= Work request =
Reproduce exactly only the lines from the line that holds "Where should I click to: Delete" to the line that holds "Where should I click to: Stop", inclusive, in the listing below, and please leave out every picture.

= Records supplied =

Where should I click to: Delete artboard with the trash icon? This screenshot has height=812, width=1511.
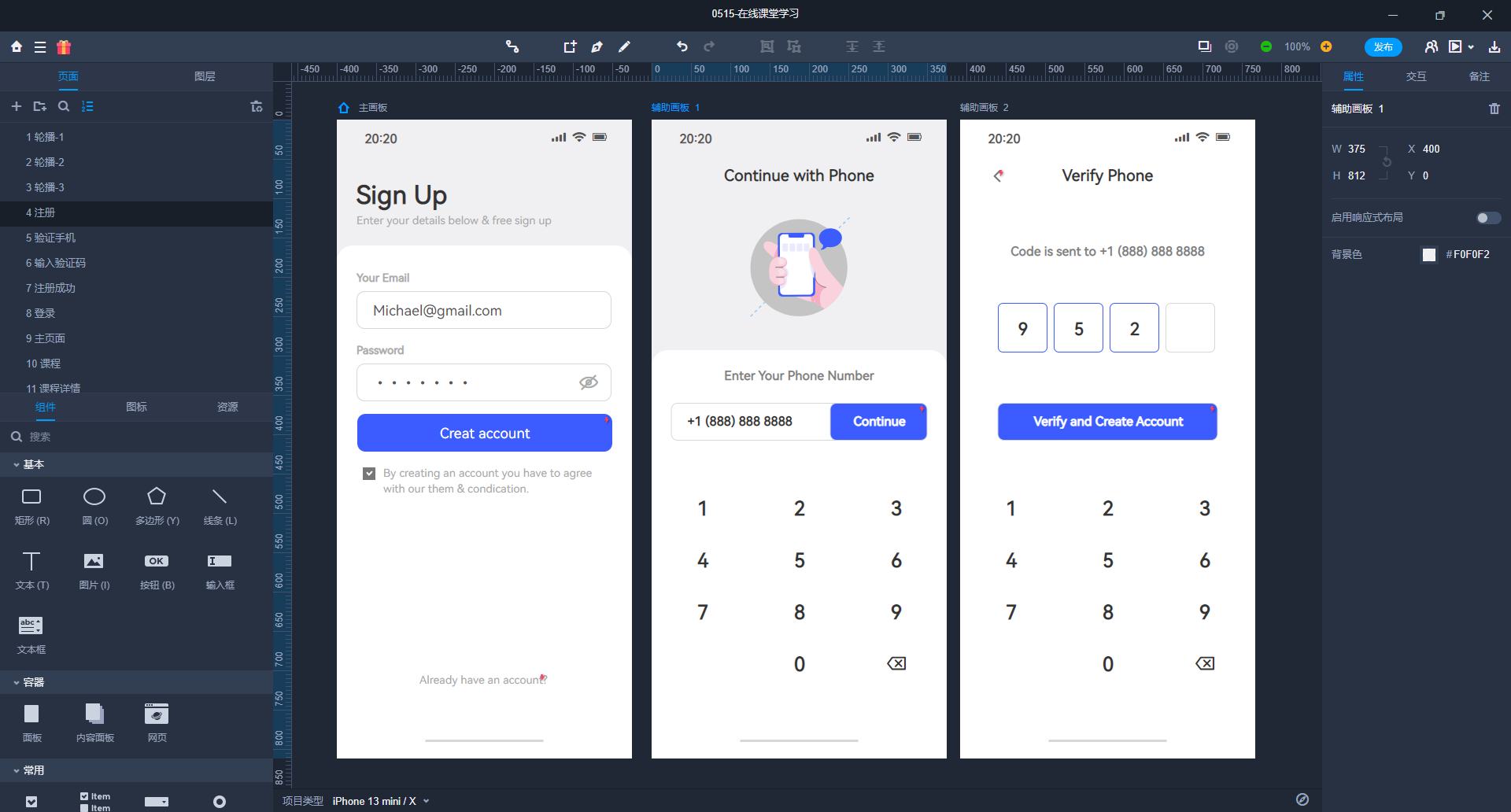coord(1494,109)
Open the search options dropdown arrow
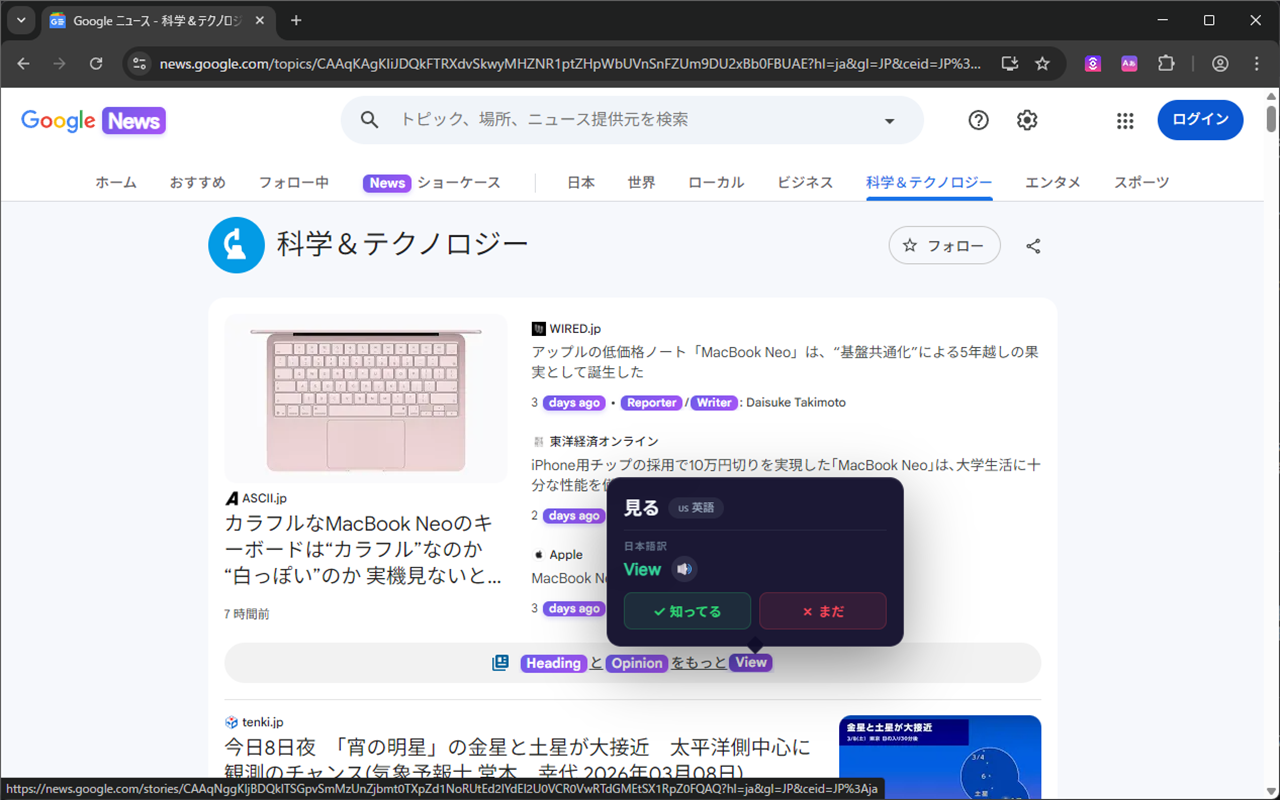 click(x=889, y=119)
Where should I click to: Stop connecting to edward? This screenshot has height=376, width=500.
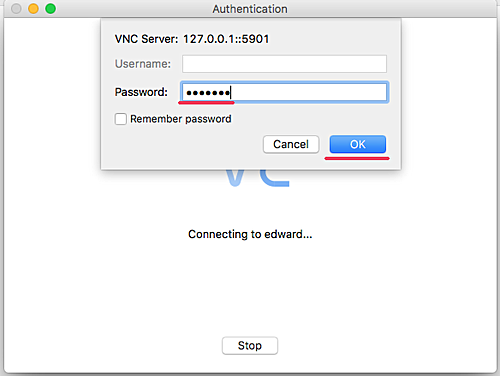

--

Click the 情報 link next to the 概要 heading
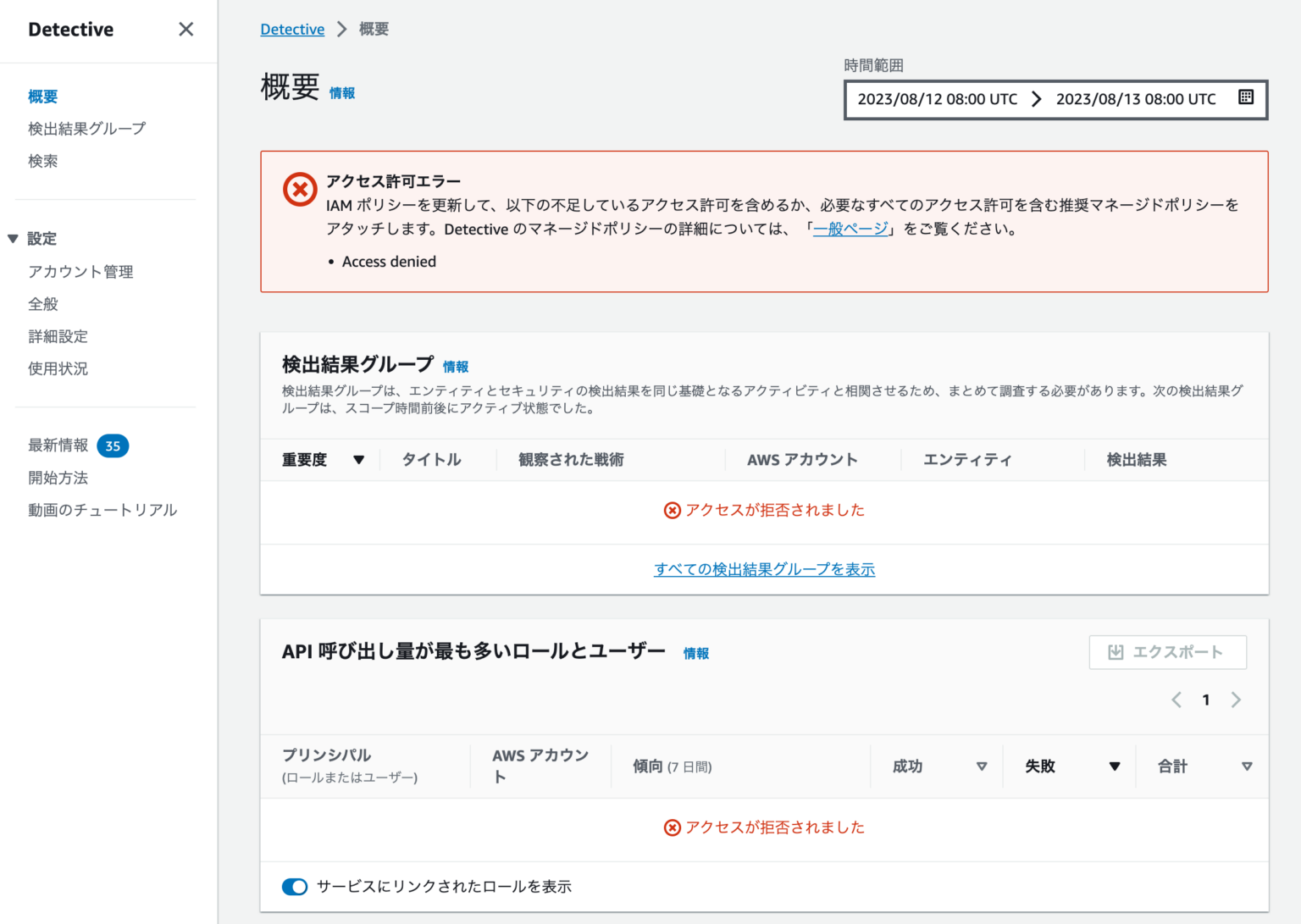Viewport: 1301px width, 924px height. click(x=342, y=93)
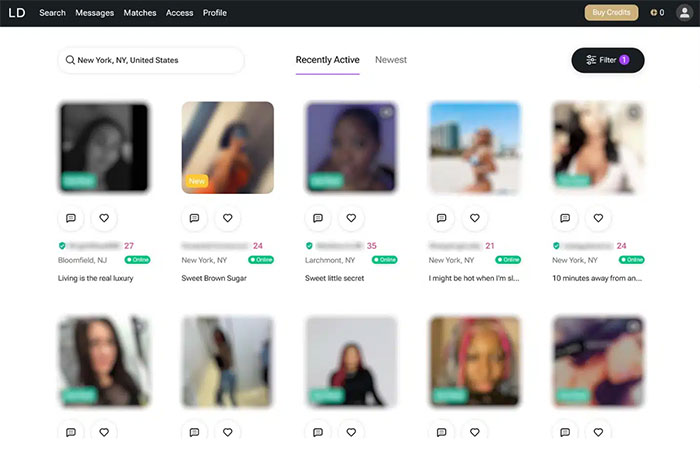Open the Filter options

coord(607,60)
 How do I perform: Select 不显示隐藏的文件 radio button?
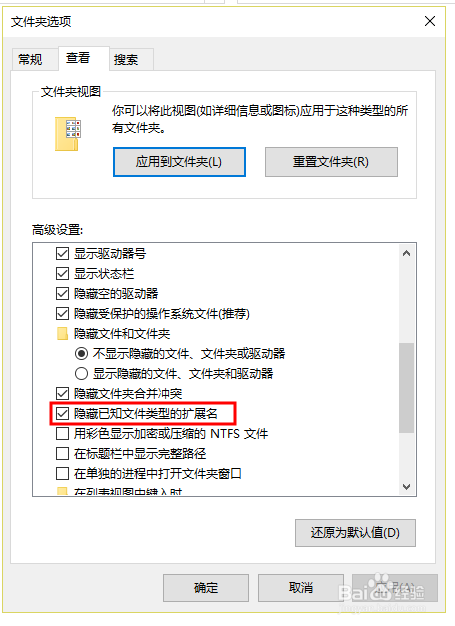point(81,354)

= Task answer =
Where should I click to: Delete artboard with the trash icon? This screenshot has height=812, width=1511.
coord(1494,109)
Open the search options dropdown arrow
 click(x=889, y=119)
Where should I click to: Stop connecting to edward? This screenshot has height=376, width=500.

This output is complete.